🤖 AI Summary
This study addresses the automated assessment of creativity in jazz improvisation, investigating whether emotional expressivity serves as a valid proxy metric. We propose the “emovector” framework: it extracts audio embeddings from a pretrained neural model and maps them onto an interpretable, comparable emotional vector space grounded in a psychology-informed music emotion taxonomy; emotional richness is then quantified via cross-fragment statistical aggregation. Empirical evaluation demonstrates that the emovector metric exhibits significant correlation with human expert judgments of improvisational creativity and robustly discriminates between high- and low-creativity passages.

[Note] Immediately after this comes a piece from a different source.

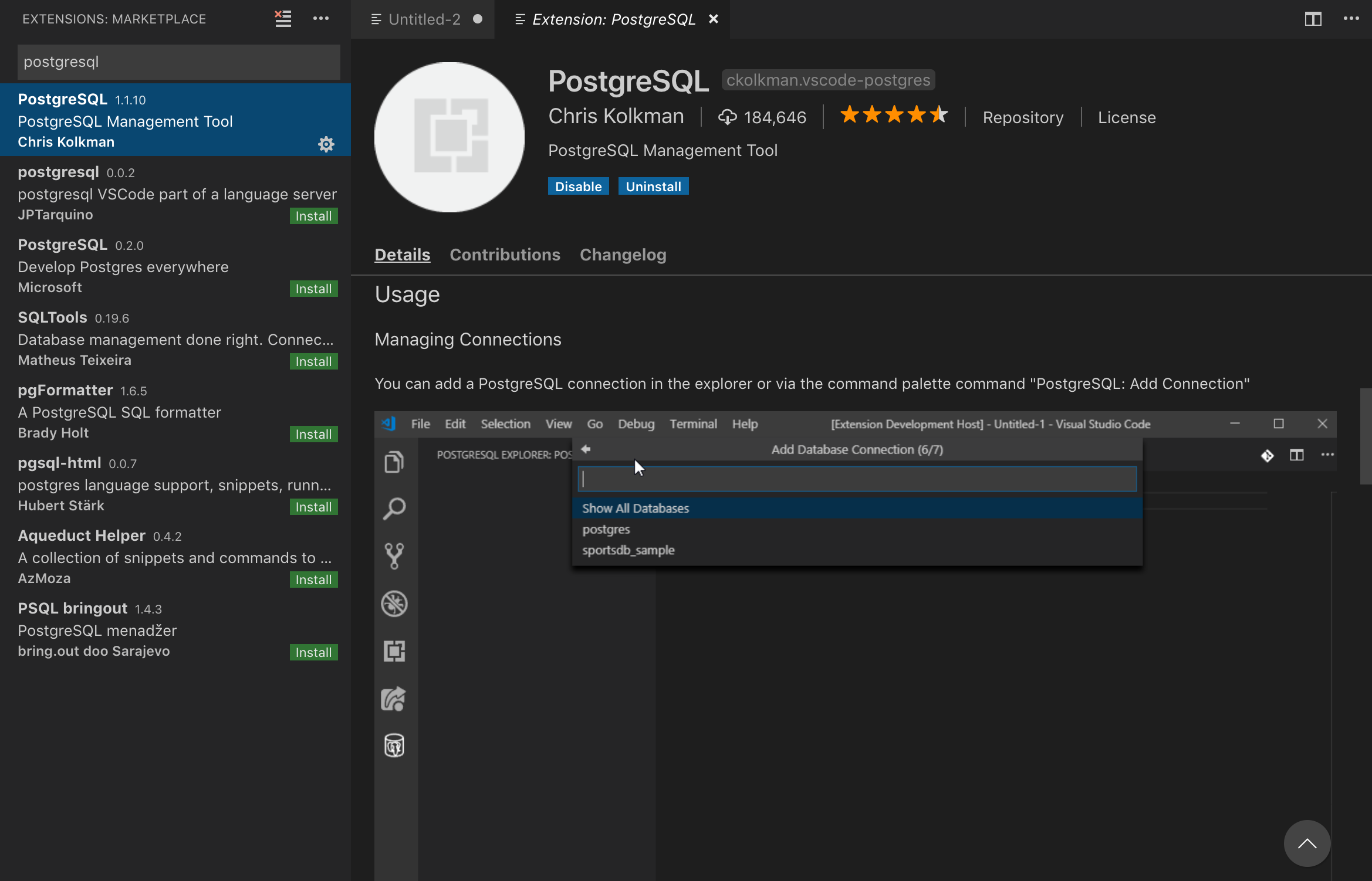This screenshot has height=881, width=1372.
Task: Toggle the split editor layout icon
Action: pos(1313,19)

To our knowledge, this work constitutes the first psychology-anchored, computationally tractable representation of musical emotion—establishing a novel, scalable, and interpretable paradigm for evaluating creativity in generative music systems, particularly within large language model–driven audio generation contexts.
📝 Abstract
Music improvisation is fascinating to study, being essentially a live demonstration of a creative process. In jazz, musicians often improvise across predefined chord progressions (leadsheets). How do we assess the creativity of jazz improvisations? And can we capture this in automated metrics for creativity for current LLM-based generative systems? Demonstration of emotional involvement is closely linked with creativity in improvisation. Analysing musical audio, can we detect emotional involvement? This study hypothesises that if an improvisation contains more evidence of emotion-laden content, it is more likely to be recognised as creative. An embeddings-based method is proposed for capturing the emotional content in musical improvisations, using a psychologically-grounded classification of musical characteristics associated with emotions. Resulting'emovectors'are analysed to test the above hypothesis, comparing across multiple improvisations. Capturing emotional content in this quantifiable way can contribute towards new metrics for creativity evaluation that can be applied at scale.